Near the end of his presentation, ‘Seven Grandfather and Medicine Wheel Teachings’ last Wednesday evening, Gerry Martin held aloft a $10 bill and proceeded to rip it in half, to a theatrical gasp or two from those present. The action wasn’t intended simply to provoke a reaction, though – it was to prove a point.
“We get so immersed in the token economy,” he told us; we forget that the real source of all that “wealth” is grounded in the natural world.
The action served equally as a symbol of his rejection of western philosophy in favour of Anishinaabe teachings. He told the group assembled in the faculty lounge about the seven grandfathers and the medicine wheel, traditional ways of understanding and interpreting the world traditionally used by Anishinaabe First Nations – one of the largest linguistic and cultural groups of First Nations in North America, stretching from the prairies, around the great lakes and into Quebec.
Though he was comfortable telling stories, teaching, talking with and entertaining the group, Martin was careful in accepting the label of elder.

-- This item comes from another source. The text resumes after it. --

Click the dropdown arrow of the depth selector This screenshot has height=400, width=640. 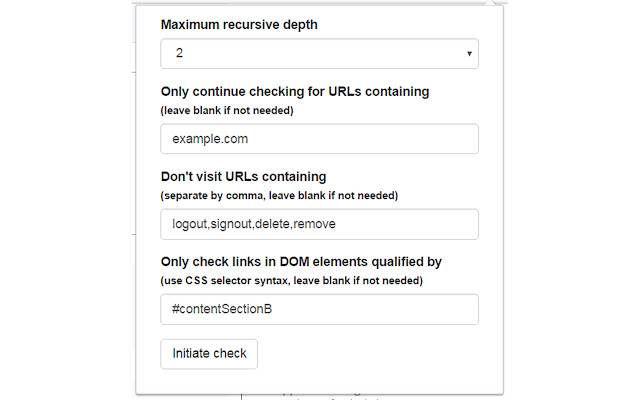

“It’s like accepting a job,” he says. “You’re on call 24/7, fifty-two weeks a year, for the rest of your life.”
But it isn’t the burden of responsibility that causes Martin to be careful with the term – it’s also the complexity of its meaning.
Martin’s hesitation to identify himself as an elder indicates the deceivingly complex nature of Anishinaabe teachings, which certainly overflows the bounds of a few convenient terms which could be listed here. As recent visitor John Ralston Saul suggests, aboriginal culture is perhaps more comfortable with complexity than is western culture.
The medicine wheel is a “philosophical tool” symbolizing the balance and harmony of life. Its four colours – black, white, yellow and red – can represent everything from the seasons, elements, races, and stages of life to directions, among other things. The seven grandfathers (or seven gifts) are the guiding principles of wisdom, love, respect, bravery, honesty, humility and truth. The central values epitomized in these traditions are balance and an association with the natural world, including animals.
“It isn’t religion,” says Martin; “it’s spirituality.”
“A lot of Anishinaabe people don’t understand the teachings of the medicine wheel or the seven grandfathers,” Martin comments, pointing to residential schools as a particularly brutal way in which a generation of aboriginals was cut off from their cultural history.
Much traditional knowledge was nearly lost in the 1960s, he says. “Only in the last thirty years are a lot of First Nations starting to repatriate these things.”
To that end, Martin strives to spread these teachings among young children in the Lakehead School Board here in Thunder Bay, as well as through the University. A man who once occupied the office of Indian and Northern Affairs in a 1973 protest and is now a Taoist tai-chi instructor; he clearly has many stories to tell and knowledge to share with those willing to slow down, as he counsels, and listen.
“Somebody’s got to carry this vision forward,” he says. “We have teachings and knowledge that are different from European philosophy.”